Start
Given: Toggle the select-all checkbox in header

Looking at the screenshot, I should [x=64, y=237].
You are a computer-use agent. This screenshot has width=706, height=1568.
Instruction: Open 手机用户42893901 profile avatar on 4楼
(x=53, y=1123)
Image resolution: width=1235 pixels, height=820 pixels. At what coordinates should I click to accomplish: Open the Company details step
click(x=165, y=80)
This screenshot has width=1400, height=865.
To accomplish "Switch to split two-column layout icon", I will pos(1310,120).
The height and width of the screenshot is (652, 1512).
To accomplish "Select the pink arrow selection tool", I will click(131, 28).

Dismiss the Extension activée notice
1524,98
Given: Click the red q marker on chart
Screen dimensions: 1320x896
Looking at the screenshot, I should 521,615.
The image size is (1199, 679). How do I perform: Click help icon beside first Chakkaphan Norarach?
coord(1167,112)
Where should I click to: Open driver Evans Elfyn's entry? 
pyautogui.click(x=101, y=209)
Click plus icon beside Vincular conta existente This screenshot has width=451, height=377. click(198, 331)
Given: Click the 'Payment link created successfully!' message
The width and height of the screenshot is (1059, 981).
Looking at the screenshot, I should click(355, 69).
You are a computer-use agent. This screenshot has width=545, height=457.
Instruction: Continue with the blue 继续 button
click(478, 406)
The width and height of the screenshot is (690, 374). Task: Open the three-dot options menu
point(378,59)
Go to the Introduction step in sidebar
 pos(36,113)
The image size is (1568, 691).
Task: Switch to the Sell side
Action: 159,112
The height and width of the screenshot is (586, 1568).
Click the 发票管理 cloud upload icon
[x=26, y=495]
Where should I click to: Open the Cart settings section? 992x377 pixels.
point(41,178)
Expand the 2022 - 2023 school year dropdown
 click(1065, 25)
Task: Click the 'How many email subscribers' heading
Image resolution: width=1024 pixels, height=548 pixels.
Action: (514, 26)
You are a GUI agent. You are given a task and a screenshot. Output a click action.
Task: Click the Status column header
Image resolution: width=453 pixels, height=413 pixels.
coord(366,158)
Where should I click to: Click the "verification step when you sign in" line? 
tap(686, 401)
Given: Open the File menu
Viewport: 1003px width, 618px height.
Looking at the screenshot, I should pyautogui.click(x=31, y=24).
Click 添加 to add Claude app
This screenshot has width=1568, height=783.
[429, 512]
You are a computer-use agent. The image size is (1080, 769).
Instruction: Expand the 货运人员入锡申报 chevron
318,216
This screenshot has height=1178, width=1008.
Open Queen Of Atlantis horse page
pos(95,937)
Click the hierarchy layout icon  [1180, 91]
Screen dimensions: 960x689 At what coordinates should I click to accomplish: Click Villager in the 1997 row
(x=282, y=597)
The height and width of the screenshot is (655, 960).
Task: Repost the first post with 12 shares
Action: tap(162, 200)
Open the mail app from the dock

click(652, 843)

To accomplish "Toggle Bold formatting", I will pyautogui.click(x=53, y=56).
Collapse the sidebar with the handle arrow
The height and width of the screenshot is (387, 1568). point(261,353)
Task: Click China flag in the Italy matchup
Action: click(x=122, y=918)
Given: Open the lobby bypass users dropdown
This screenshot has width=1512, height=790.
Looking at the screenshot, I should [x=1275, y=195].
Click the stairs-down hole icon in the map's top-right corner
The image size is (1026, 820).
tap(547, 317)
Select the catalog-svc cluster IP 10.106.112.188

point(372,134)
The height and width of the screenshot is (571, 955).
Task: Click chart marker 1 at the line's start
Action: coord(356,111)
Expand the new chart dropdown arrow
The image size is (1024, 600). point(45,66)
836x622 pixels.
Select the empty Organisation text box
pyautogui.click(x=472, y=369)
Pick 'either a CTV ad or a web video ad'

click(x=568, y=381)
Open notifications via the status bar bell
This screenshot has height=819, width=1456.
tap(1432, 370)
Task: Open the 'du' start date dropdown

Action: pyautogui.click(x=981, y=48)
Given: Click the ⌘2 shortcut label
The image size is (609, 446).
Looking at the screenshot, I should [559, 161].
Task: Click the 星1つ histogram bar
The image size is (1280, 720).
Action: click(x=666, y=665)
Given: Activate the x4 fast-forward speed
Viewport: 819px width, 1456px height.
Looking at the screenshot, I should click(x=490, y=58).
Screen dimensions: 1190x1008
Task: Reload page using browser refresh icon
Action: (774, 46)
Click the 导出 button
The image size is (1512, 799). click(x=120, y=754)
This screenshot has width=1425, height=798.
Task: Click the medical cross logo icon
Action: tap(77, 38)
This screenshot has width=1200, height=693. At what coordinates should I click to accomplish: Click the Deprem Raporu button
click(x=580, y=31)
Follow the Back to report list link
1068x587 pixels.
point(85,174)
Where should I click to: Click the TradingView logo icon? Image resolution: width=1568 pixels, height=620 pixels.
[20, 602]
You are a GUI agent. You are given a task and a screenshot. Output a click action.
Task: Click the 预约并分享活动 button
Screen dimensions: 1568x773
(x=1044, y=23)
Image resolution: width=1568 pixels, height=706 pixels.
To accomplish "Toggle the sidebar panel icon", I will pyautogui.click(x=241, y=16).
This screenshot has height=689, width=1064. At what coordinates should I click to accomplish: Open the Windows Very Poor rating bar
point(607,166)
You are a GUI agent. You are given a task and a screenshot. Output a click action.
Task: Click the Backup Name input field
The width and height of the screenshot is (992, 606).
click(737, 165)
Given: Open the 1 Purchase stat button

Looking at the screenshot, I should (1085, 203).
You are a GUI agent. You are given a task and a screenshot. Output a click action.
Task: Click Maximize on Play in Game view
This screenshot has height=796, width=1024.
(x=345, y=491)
End
#### [THE EXERCISE]
Retype all of the data above, line for line, with no changes.

#### [RESULT]
Given: Toggle the select-all checkbox in header

Looking at the screenshot, I should [x=64, y=237].
You are a computer-use agent. This screenshot has width=706, height=1568.
Instruction: Open 手机用户42893901 profile avatar on 4楼
(x=53, y=1123)
Image resolution: width=1235 pixels, height=820 pixels. At what coordinates should I click to accomplish: Open the Company details step
click(x=165, y=80)
This screenshot has width=1400, height=865.
To accomplish "Switch to split two-column layout icon", I will pos(1310,120).
The height and width of the screenshot is (652, 1512).
To accomplish "Select the pink arrow selection tool", I will click(131, 28).

Dismiss the Extension activée notice
1524,98
Given: Click the red q marker on chart
Screen dimensions: 1320x896
Looking at the screenshot, I should 521,615.
The image size is (1199, 679). How do I perform: Click help icon beside first Chakkaphan Norarach?
coord(1167,112)
Where should I click to: Open driver Evans Elfyn's entry? 
pyautogui.click(x=101, y=209)
Click plus icon beside Vincular conta existente This screenshot has width=451, height=377. click(198, 331)
Given: Click the 'Payment link created successfully!' message
The width and height of the screenshot is (1059, 981).
Looking at the screenshot, I should click(355, 69).
You are a computer-use agent. This screenshot has width=545, height=457.
Instruction: Continue with the blue 继续 button
click(478, 406)
The width and height of the screenshot is (690, 374). Task: Open the three-dot options menu
point(378,59)
Go to the Introduction step in sidebar
 pos(36,113)
The image size is (1568, 691).
Task: Switch to the Sell side
Action: 159,112
The height and width of the screenshot is (586, 1568).
Click the 发票管理 cloud upload icon
[x=26, y=495]
Where should I click to: Open the Cart settings section? 992x377 pixels.
point(41,178)
Expand the 2022 - 2023 school year dropdown
 click(1065, 25)
Task: Click the 'How many email subscribers' heading
Image resolution: width=1024 pixels, height=548 pixels.
Action: (514, 26)
You are a GUI agent. You are given a task and a screenshot. Output a click action.
Task: Click the Status column header
Image resolution: width=453 pixels, height=413 pixels.
coord(366,158)
Where should I click to: Click the "verification step when you sign in" line? 
tap(686, 401)
Given: Open the File menu
Viewport: 1003px width, 618px height.
Looking at the screenshot, I should pyautogui.click(x=31, y=24).
Click 添加 to add Claude app
This screenshot has width=1568, height=783.
[429, 512]
You are a computer-use agent. The image size is (1080, 769).
Instruction: Expand the 货运人员入锡申报 chevron
318,216
This screenshot has height=1178, width=1008.
Open Queen Of Atlantis horse page
pos(95,937)
Click the hierarchy layout icon  [1180, 91]
Screen dimensions: 960x689 At what coordinates should I click to accomplish: Click Villager in the 1997 row
(x=282, y=597)
The height and width of the screenshot is (655, 960).
Task: Repost the first post with 12 shares
Action: tap(162, 200)
Open the mail app from the dock

click(652, 843)

To accomplish "Toggle Bold formatting", I will pyautogui.click(x=53, y=56).
Collapse the sidebar with the handle arrow
The height and width of the screenshot is (387, 1568). point(261,353)
Task: Click China flag in the Italy matchup
Action: click(x=122, y=918)
Given: Open the lobby bypass users dropdown
This screenshot has width=1512, height=790.
Looking at the screenshot, I should [x=1275, y=195].
Click the stairs-down hole icon in the map's top-right corner
The image size is (1026, 820).
tap(547, 317)
Select the catalog-svc cluster IP 10.106.112.188

point(372,134)
The height and width of the screenshot is (571, 955).
Task: Click chart marker 1 at the line's start
Action: coord(356,111)
Expand the new chart dropdown arrow
The image size is (1024, 600). point(45,66)
836x622 pixels.
Select the empty Organisation text box
pyautogui.click(x=472, y=369)
Pick 'either a CTV ad or a web video ad'

click(x=568, y=381)
Open notifications via the status bar bell
This screenshot has height=819, width=1456.
tap(1432, 370)
Task: Open the 'du' start date dropdown

Action: pyautogui.click(x=981, y=48)
Given: Click the ⌘2 shortcut label
The image size is (609, 446).
Looking at the screenshot, I should [559, 161].
Task: Click the 星1つ histogram bar
The image size is (1280, 720).
Action: click(x=666, y=665)
Given: Activate the x4 fast-forward speed
Viewport: 819px width, 1456px height.
Looking at the screenshot, I should click(x=490, y=58).
Screen dimensions: 1190x1008
Task: Reload page using browser refresh icon
Action: (774, 46)
Click the 导出 button
The image size is (1512, 799). click(x=120, y=754)
This screenshot has width=1425, height=798.
Task: Click the medical cross logo icon
Action: tap(77, 38)
This screenshot has width=1200, height=693. At what coordinates should I click to accomplish: Click the Deprem Raporu button
click(x=580, y=31)
Follow the Back to report list link
1068x587 pixels.
point(85,174)
Where should I click to: Click the TradingView logo icon? Image resolution: width=1568 pixels, height=620 pixels.
[20, 602]
You are a GUI agent. You are given a task and a screenshot. Output a click action.
Task: Click the 预约并分享活动 button
Screen dimensions: 1568x773
(x=1044, y=23)
Image resolution: width=1568 pixels, height=706 pixels.
To accomplish "Toggle the sidebar panel icon", I will pyautogui.click(x=241, y=16).
This screenshot has height=689, width=1064. At what coordinates should I click to accomplish: Open the Windows Very Poor rating bar
point(607,166)
You are a GUI agent. You are given a task and a screenshot. Output a click action.
Task: Click the Backup Name input field
The width and height of the screenshot is (992, 606).
click(737, 165)
Given: Open the 1 Purchase stat button

Looking at the screenshot, I should (1085, 203).
You are a GUI agent. You are given a task and a screenshot. Output a click action.
Task: Click Maximize on Play in Game view
This screenshot has height=796, width=1024.
(x=345, y=491)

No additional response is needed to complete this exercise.